Hi I am having similar issues. My DS is now 13 months and I've just switched from breastfeeding to cows milk. He is taking it fine in the daytime but at night he really needs to comfort feed. I have tried to get him back to sleep but after an hour I cave in. He gets so worked up, stands up in his cot and starts going mental, shaking all over eventually.

After trying to stop breastfeeding at night, he is now waking up more often than usual (e.g. at least 4 times per night). He was recently in hospital and has had vaccinations, so perhaps this isn't helping matters... He has always been a little underweight and so it doesn't help that whenever he showed any interest in breastfeeding I gladly offered him the breast.

Source data
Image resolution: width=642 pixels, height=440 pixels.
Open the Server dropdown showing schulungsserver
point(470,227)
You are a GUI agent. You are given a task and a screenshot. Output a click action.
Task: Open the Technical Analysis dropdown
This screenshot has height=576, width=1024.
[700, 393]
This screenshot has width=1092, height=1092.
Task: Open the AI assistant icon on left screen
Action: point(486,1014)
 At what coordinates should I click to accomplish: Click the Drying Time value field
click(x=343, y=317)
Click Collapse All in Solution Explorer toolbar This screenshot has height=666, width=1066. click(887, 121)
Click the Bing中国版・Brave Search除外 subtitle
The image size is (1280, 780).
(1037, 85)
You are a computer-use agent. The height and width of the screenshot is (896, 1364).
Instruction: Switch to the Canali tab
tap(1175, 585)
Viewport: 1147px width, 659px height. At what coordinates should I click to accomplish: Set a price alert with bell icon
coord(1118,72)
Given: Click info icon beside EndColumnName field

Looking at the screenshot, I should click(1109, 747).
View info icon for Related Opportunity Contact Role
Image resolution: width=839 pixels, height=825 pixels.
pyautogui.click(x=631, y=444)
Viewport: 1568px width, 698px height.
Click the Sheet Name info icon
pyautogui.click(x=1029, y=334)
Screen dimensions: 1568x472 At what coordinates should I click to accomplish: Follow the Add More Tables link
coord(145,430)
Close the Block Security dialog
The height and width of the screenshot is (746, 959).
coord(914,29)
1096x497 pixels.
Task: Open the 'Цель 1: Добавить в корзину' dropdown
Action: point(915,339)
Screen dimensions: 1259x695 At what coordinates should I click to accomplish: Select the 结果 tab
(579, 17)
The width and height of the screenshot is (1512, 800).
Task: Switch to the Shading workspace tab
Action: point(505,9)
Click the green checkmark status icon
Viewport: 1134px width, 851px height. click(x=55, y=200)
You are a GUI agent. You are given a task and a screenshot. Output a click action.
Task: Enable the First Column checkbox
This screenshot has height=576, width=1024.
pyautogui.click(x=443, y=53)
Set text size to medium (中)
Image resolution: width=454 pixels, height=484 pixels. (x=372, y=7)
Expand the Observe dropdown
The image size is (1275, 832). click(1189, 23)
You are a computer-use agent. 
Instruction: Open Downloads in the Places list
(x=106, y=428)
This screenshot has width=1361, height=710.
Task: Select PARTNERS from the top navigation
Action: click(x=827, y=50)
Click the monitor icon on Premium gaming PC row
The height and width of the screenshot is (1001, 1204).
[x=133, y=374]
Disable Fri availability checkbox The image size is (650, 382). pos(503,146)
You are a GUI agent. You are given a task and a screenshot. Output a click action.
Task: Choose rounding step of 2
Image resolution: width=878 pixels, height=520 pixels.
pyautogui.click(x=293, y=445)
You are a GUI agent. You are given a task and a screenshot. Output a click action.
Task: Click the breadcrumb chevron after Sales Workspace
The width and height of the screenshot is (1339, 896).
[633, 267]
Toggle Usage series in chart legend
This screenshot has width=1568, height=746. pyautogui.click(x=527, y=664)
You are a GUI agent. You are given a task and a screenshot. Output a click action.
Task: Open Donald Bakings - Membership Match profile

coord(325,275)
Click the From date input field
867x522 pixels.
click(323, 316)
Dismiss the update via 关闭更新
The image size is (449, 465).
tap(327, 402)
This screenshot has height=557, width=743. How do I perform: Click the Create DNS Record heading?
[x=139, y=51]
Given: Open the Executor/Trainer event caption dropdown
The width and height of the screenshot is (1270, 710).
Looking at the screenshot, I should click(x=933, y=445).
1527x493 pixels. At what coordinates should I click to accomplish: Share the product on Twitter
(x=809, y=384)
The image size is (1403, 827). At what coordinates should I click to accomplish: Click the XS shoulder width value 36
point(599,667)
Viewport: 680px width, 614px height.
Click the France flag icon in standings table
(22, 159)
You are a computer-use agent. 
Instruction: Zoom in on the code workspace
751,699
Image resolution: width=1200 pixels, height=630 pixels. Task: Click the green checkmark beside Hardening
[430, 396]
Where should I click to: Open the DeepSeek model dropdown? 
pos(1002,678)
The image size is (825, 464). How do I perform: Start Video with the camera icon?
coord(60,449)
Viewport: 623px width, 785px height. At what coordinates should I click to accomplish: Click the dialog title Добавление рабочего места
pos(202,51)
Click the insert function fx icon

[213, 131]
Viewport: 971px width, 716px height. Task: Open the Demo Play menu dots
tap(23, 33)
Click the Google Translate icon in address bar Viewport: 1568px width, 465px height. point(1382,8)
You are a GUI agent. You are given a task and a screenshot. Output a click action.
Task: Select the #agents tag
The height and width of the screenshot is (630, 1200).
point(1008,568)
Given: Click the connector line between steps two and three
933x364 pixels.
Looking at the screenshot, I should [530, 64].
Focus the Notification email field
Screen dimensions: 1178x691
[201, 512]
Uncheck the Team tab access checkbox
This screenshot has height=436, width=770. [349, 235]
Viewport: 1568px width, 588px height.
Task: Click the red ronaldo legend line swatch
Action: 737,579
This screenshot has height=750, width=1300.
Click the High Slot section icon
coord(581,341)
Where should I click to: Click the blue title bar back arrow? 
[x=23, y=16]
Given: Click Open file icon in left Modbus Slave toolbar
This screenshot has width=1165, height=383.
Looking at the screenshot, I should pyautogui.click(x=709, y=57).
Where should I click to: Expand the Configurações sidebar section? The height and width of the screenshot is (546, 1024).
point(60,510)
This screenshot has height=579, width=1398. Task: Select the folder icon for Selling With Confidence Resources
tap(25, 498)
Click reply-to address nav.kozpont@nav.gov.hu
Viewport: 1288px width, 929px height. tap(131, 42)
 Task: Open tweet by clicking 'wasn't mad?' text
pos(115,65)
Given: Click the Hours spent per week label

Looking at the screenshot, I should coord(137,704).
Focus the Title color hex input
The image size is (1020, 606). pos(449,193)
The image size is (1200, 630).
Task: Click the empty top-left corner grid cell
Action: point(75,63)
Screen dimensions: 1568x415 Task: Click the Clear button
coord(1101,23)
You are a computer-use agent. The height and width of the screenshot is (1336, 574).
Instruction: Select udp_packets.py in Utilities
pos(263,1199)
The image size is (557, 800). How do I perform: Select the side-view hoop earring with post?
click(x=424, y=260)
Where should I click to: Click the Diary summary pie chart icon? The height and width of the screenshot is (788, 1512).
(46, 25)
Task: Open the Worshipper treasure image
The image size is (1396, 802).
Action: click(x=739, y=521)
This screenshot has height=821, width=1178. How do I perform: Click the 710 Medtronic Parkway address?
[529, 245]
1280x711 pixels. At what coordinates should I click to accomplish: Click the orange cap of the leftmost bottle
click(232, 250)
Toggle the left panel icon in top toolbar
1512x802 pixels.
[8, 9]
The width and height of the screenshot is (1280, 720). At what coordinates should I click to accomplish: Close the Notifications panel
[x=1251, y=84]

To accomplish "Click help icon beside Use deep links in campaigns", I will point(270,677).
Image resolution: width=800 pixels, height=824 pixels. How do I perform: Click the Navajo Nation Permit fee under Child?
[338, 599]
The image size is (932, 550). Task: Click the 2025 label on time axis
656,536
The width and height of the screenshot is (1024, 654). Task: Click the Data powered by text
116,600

**Exercise A:**
Answer from the reading text on night feeding:
(i) How old is the child now?
(ii) What does the child drink in the daytime after the switch from breastfeeding?
(iii) After the attempt to stop night breastfeeding, at least how many times a night does the child wake?
**Exercise B:** Carry the reading text on night feeding forward, starting after its last sentence.
The lines in the source data are not needed for any of this work.

**Answer A:**
(i) 13 months
(ii) Cow's milk
(iii) At least 4 times

**Answer B:**
I can let him cry a little (1 hour absolute max, generally 30 mins is my limit if he gets more worked up), but we couldn't manage the cold turkey way, and I'm wondering if I'll ever be able to cut out the night feeds? It's only been a week, so perhaps it's not long enough.

Im happy he's taking the cows milk in the day and my priority is that he'll gain some weight.

Selfishly I really just want to be able to go out for an evening with the DH and not have to rush back for 10pm. Any ideas of how to get your one yr old back to sleep without breastfeeding, please let me know! Oh and the DH works very late so is not home to help.